Governo português deve ser ponderado na forma como critica EUA alerta académico do Instituto Hudson
O diretor do centro de investigação norte-americano Instituto Hudson alertou hoje, em Lisboa, que "os políticos portugueses devem ser ponderados na forma como criticam" a guerra no Irão, iniciada a 28 de fevereiro.
"Não creio que os comentários que os líderes portugueses tenham feito até à data tenham suscitado grande atenção em Washington", no entanto, "os políticos portugueses devem ser ponderados na forma como criticam", disse à Lusa Peter Rough.
"É perfeitamente adequado criticar a guerra de uma forma subtil, séria e inteligente. Outra coisa é atacar de forma impetuosa e descuidada", considerou Rough, apontando o exemplo de Espanha, cujo primeiro-ministro, Pedro Sánchez, tem criticado abertamente a intervenção norte-americana.
Questionado sobre a escolha do Governo português de continuar a permitir a utilização da base das Lajes, no contexto da guerra contra Teerão, em contraste com países como Espanha, Itália e França, o académico enalteceu a decisão, ainda para mais face à relevância dada pelos analistas político-militares norte-americanos à base açoriana pelo "enorme valor geoestratégico".
Ainda assim, o diretor do Instituto Hudson, que tem assumido o desenvolvimento e promoção de políticas alinhadas com a visão da administração do Presidente norte-americano, Donald Trump, recomendou ao Governo português que se aceita que os EUA mantenham as bases não ataque os americanos a nível retórico.
Se as declarações do Governo português "não têm impacto do outro lado do Atlântico", o mesmo não se aplica ao chanceler alemão, Friedrich Merz.
No que diz respeito a alianças na Europa, a Alemanha é o "elemento central da estratégia dos EUA" no continente, defendeu Rough, que oscilou entre o elogio e a crítica de Merz por considerar que "por vezes se esquece de que é chanceler".
"Merz tem sido, na minha opinião, um bom parceiro em matéria de logística e estabelecimento de bases na Europa como uma oportunidade para os EUA projetarem poder", contudo o chanceler "estragou um pouco isso com reflexões indisciplinadas".
Merz acusou Washington de não ter uma "uma estratégia verdadeiramente convincente" para as negociações com o Irão e disse mesmo que os EUA foram humilhados pelos iranianos no conflito, durante um debate na segunda-feira com estudantes de uma escola secundária em Marsberg, no centro da Alemanha.
"Numa era de redes sociais, não se pode dizer uma coisa em alemão e esperar que fique restrita a um grupo de crianças em idade escolar.
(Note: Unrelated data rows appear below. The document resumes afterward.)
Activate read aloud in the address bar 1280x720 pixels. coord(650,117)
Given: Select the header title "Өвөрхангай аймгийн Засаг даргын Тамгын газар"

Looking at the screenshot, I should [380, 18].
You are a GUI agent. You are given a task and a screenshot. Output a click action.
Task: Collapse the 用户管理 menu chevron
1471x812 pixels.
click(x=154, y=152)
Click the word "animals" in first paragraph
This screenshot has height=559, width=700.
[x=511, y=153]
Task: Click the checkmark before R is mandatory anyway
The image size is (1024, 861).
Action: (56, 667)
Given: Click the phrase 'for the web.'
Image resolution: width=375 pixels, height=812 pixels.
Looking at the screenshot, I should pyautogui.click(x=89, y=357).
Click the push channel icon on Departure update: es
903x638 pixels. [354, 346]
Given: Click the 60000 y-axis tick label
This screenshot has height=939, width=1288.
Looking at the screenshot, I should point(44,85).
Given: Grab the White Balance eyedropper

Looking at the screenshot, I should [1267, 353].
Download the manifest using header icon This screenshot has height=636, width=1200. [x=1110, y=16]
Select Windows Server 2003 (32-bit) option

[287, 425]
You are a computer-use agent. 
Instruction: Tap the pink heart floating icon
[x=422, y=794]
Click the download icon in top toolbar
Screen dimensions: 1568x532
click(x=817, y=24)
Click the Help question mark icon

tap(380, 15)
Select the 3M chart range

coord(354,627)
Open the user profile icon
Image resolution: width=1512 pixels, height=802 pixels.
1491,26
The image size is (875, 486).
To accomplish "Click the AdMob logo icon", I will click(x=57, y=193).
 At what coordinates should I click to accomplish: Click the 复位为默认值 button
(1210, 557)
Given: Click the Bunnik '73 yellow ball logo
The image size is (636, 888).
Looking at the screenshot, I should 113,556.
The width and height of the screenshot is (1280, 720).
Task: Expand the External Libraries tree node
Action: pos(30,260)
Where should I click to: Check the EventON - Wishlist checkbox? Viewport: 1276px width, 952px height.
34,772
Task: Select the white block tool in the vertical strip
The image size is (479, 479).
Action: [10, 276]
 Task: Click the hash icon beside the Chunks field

Em vez disso, vai ser filmado, vai ser transmitido através das redes sociais através do Atlântico, e vai aterrar com um estrondo na Sala Oval, onde o Presidente Trump o vai ver", argumentou.
Em resposta, Trump afirmou que Merz não sabia do que estava a falar e anunciou na quarta-feira que os EUA "estão a analisar e a avaliar a possível redução das tropas na Alemanha, devendo ser tomada uma decisão nos próximos dias".
Quanto ao Presidente francês, Emmanuel Macron, o académico defendeu que "ainda não se adaptou" à administração Trump e apenas "atualizou as suas atitudes típicas de Macron para o momento atual".
"Está bloqueado no seu país, não controla o próprio parlamento e, por isso, sente-se por vezes tentado a ser mais ativo na cena internacional onde está menos limitado", continuou.
Já a primeira-ministra italiana, Giorgia Meloni, está "totalmente em sintonia com o Presidente Trump em praticamente todas as questões, desde a migração até ao conservadorismo nacionalista", argumentou.
Embora a líder italiana não esteja de acordo com Washington no que diz respeito à guerra contra Teerão, o académico justificou esta posição devido à coligação governamental delicada que Meloni lidera e as sondagens internas.
"Também tem uma responsabilidade especial como protetora do Santo Padre e isso acrescenta um elemento adicional, tendo em conta que o Papa Leão XIV e o Presidente Trump tiveram alguns desentendimentos nas últimas semanas e meses", adiantou.
Questionado sobre a relação entre a administração norte-americana e o Papa, Rough defendeu que Leão XIV "tem apenas uma arma: a retórica e a moral".
"Ele vai sempre defender a paz. Penso que é saudável que o Papa expresse uma posição a favor da paz, que possamos depois assimilar, ter em conta, refletir e ponderar", disse.
Contudo, "não será a Guarda Suíça [Pontifícia, responsável pela segurança do papa e do Vaticano] que vai reabrir o estreito de Ormuz", disse Rough, que participou em Lisboa no Foro La Toja.